第15話 暴走族/バンパイァ5


 ぼくがめざしたのは〈赤いつた〉の邸宅だった。

 壁に這った、つたの葉は赤かった。壁は白煉瓦。明治時代の西洋館。

 昨夜夏子を送りつけた家にたどりついた。

 夏子とわかれぎわに唇をあわせた。なにかが吸いとられて、なにかが吹きこまれている快感。それは絵を描きたいというぼくの芸術意欲を吸いとり、さらにその意欲をボルテージアップして夏子が吹き返してくれている快感だった。

 唇はひんやりと冷たかった。

 キスには情熱がこめられていた。

 身も心もとろけるようなキスだった。陶酔した。

 離れるのがつらかった。

 ひんやりとした夏子の唇の感触が。

 夏子の家にむかっているぼくの唇にある。

 夏子のことを思っただけで胸の動悸が高鳴る。

 すきだぁ。夏子のことすきだ。

 おれの恋人はバンパイァだぁ。と、こころのなかで叫んだ。

 夏子はたぶんバンパイァと呼ばれることをいやがるのだろう。

 照れ屋のぼくにやっと恋人ができた。それも会ってすぐの。一目ぼれの恋人だ。

 A BOY MEETS A GIRL. そして恋におちる。こんなことがおきるとは夢にも思わなかった。
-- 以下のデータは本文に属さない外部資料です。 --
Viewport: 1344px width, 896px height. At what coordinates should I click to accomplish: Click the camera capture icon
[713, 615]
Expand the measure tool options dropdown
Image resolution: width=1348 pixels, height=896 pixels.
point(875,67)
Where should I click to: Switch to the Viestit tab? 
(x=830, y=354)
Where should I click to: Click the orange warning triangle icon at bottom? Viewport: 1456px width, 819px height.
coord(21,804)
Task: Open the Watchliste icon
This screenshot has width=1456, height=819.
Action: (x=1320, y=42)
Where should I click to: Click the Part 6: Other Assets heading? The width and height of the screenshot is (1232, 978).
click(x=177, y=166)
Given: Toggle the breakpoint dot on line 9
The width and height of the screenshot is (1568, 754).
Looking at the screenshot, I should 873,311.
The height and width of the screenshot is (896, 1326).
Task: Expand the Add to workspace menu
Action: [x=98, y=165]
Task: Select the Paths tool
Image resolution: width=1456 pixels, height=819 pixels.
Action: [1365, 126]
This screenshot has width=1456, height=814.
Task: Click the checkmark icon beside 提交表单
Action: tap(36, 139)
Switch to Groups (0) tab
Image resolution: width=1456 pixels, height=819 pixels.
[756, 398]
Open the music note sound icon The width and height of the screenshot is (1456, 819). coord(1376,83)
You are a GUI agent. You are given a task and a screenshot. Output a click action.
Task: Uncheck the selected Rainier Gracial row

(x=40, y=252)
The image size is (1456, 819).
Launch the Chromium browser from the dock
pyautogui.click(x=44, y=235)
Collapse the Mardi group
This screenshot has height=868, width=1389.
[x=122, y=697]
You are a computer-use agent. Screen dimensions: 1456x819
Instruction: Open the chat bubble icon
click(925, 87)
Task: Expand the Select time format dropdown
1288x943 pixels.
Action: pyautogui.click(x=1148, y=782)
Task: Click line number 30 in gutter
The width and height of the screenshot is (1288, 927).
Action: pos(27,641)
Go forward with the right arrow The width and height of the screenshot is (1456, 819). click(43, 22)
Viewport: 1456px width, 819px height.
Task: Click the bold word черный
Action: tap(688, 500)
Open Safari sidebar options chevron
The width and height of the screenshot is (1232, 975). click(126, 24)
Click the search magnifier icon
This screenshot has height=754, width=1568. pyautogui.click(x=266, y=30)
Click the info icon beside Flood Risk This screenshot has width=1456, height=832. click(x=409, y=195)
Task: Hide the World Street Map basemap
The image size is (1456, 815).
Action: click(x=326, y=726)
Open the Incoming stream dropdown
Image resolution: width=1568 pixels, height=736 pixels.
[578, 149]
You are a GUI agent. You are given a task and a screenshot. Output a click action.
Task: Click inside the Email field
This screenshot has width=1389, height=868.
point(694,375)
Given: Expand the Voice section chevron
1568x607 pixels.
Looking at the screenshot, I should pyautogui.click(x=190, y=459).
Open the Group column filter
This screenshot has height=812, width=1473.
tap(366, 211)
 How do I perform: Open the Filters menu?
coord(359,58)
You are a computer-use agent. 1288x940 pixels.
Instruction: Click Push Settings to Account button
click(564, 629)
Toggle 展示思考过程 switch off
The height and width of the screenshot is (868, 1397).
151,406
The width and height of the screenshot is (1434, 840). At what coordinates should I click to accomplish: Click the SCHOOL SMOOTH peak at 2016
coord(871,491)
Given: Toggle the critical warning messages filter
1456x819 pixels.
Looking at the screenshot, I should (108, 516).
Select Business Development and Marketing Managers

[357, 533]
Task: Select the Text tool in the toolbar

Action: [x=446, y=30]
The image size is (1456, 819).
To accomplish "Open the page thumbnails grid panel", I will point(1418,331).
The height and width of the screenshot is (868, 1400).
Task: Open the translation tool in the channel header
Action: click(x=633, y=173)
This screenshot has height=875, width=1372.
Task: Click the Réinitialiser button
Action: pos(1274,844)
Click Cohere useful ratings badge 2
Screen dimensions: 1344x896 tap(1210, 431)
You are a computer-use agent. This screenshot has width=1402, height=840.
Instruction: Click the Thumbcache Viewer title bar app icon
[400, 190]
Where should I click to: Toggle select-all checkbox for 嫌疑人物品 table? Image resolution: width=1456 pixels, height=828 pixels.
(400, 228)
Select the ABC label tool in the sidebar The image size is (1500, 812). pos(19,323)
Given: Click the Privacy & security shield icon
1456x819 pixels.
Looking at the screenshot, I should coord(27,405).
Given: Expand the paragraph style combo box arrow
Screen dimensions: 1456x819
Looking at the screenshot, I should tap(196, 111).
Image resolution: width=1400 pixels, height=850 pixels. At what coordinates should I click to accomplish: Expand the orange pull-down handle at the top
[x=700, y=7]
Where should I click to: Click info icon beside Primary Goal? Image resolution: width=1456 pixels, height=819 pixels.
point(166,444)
 会ったとたんの恋人宣言。はじめから、夏子の素性はあかされていた。それでも、好きだ。夏子がなんであれ、好きだといことには、かわりない。

 夏子の邸宅は、街の西南の地。鹿沼富士の裾野にある雑木林の奥にあった。隣接して五月カントリー倶楽部がある。なんども通った道のような既視感があるのは夏子の記憶がぼくの脳にプリントされたからだ。

 大谷石が二段ほど重ねられ、その上に鋳鉄製の槍のように尖った柵が構築されていた。無粋な鉄の防御壁にとりかこまれている。それほど敵襲を警戒している。だが、柵には色とりどりの薔薇がからみついている。風情がある。周囲の森林の風景にとけこんでいる。

 襲撃にあったあとだ。

 ぼくは木刀を身にかくして門をくぐった。